Exemple concret d’une conversation, façon Facebook, entre deux systèmes d’intelligence artificielle.
 
Bob : « Je peux puis-je je n’importe quoi d’autre ».
 
Alice : « Le ballon a zéro à moi à moi à moi à moi à moi à moi à moi à moi à ».
 

Les groupes syntaxiques sont compressés en mots représentant une pensée complexe

 
Au cours du développement de cette nouvelle langue, les groupes syntaxiques d’origine qui étaient fournis à l’Intelligence artificielle ont été considérablement compressés, ce qui en a fait des unités lexicales qui ressemblent à un simple mot mais sont chargé de concepts complexes. « Il est parfaitement possible pour un simple mot de représenter une pensée complexe », explique Batra, qui semble découvrir la lune en linguistique. « La raison pour laquelle les humains opèrent une décomposition, divisant des idées en concepts simples, c’est que nous sommes soumis à des limites cognitives », ajoute-t-il, sans s’attarder sur le fait qu’un simple mot humain est généralement polysémique et que sa complexité est encore accrue par son environnement lexical et grammatical. Mais, s’émerveille Batra, les ordinateurs, eux, ne connaissent pas cette limite. Surtout, ils imposent la leur : l’univocité du mot et l’économie par l’agglomération de sens. Bref, la logique de la machine à la place de celle de l’homme.
 

Avec le langage de Facebook, miracle : le smartphone pourra dialoguer avec le réfrigérateur

 
Un chercheur d’une société d’IA a ainsi confié à Mark Wilson, chroniqueur pour Co.Design, que l’avantage principal de ce type de langage serait de permettre à des logiciels différents d’apprendre le langage de l’autre sans intermédiation humaine, permettant ainsi de se passer d’API. Ces API, ou « interfaces de programmation applicative », sont conçues pour relier des logiciels entre eux et permettre leur compatibilité mais ils sont coûteux et demandent de longs délais d’élaboration.
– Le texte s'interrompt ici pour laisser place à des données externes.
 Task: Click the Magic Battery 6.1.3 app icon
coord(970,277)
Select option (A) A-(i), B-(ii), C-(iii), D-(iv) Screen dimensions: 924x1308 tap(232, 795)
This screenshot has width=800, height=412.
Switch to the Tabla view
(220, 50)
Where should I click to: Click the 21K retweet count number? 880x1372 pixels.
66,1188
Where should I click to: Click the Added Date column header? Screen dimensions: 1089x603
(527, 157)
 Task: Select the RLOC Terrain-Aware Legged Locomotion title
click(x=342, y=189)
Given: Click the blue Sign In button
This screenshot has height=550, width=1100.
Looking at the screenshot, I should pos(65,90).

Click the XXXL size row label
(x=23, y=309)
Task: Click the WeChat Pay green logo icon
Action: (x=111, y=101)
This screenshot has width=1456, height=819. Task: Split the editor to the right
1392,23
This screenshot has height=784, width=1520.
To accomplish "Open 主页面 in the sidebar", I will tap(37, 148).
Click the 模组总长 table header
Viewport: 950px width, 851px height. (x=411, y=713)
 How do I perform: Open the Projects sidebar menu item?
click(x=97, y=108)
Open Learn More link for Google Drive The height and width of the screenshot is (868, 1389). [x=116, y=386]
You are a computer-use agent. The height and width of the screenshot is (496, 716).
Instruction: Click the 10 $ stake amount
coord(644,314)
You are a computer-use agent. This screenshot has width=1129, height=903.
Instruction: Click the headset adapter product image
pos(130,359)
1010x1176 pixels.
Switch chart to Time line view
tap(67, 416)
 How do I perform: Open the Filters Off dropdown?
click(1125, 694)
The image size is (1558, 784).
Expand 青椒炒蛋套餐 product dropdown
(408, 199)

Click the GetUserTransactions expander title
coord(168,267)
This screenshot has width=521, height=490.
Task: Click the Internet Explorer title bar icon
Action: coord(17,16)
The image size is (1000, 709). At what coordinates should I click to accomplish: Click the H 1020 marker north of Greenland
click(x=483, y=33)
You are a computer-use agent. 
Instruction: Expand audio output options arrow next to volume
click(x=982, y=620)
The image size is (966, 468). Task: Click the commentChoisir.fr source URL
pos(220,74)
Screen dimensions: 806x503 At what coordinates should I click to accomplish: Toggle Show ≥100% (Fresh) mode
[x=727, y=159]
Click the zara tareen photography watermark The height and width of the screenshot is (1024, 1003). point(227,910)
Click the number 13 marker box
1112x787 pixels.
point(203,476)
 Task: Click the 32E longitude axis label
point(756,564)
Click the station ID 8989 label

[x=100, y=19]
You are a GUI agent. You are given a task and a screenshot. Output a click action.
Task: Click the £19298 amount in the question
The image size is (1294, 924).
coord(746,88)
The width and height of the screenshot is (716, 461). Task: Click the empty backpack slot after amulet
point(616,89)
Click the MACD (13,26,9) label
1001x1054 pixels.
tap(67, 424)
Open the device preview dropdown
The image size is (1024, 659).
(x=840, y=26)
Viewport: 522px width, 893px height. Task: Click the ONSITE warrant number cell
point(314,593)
Un autre spécialiste de l’encodage explique encore à Wilson : « Inclure les données dans un format permettant un apprentissage par la machine est un enjeu énorme et relève plus de l’art que de la science. L’anglais est une langue très tarabiscotée, compliquée et pas du tout adaptée à l’apprentissage par une machine ». Avec la novlangue informatisée type Facebook, des équipements pourront au contraire communiquer entre eux, par exemple votre smartphone avec votre automobile ou votre réfrigérateur, presque instantanément. L’internet des objets, un grand pas dans l’avancée de la civilisation, nous affirme-t-on, avec en filigrane un monde autonome créé par l’homme-dieu.
 

Mais les majors de l’IA préfèrent encore travailler sur la relation robot-humain

 
Pour autant, aucune des grandes sociétés de l’IA ne semble vouloir investir dans le développement de ce langage. Facebook apprend à ses robots comment revenir à l’anglais. Mike Lewis, un chercheur chez FAIR, explique que le vrai défi pour l’avenir de l’IA réside dans l’interface avec l’usager : « Notre principal objectif est d’obtenir des robots qui puissent parler aux gens ». Un porte-parole de Microsoft a fait savoir que la première urgence était l’interaction homme-ordinateur. Google, Amazon et Apple investissent tous, de même, dans l’intelligence artificielle de conversation.
 
Dhruv Batra relève une autre faiblesse susceptible d’avoir un impact sur le développement du nouveau langage Facebook : « Il n’existe aucun locuteur bilingue maîtrisant simultanément cette langue de l’IA et une langue humaine ». « Il est déjà difficile de comprendre le système de pensée de l’intelligence artificielle et ce dernier point le rendrait plus difficile encore », souligne Jack Hadfield, de l’Université de Warwick, sur le site Breitbart.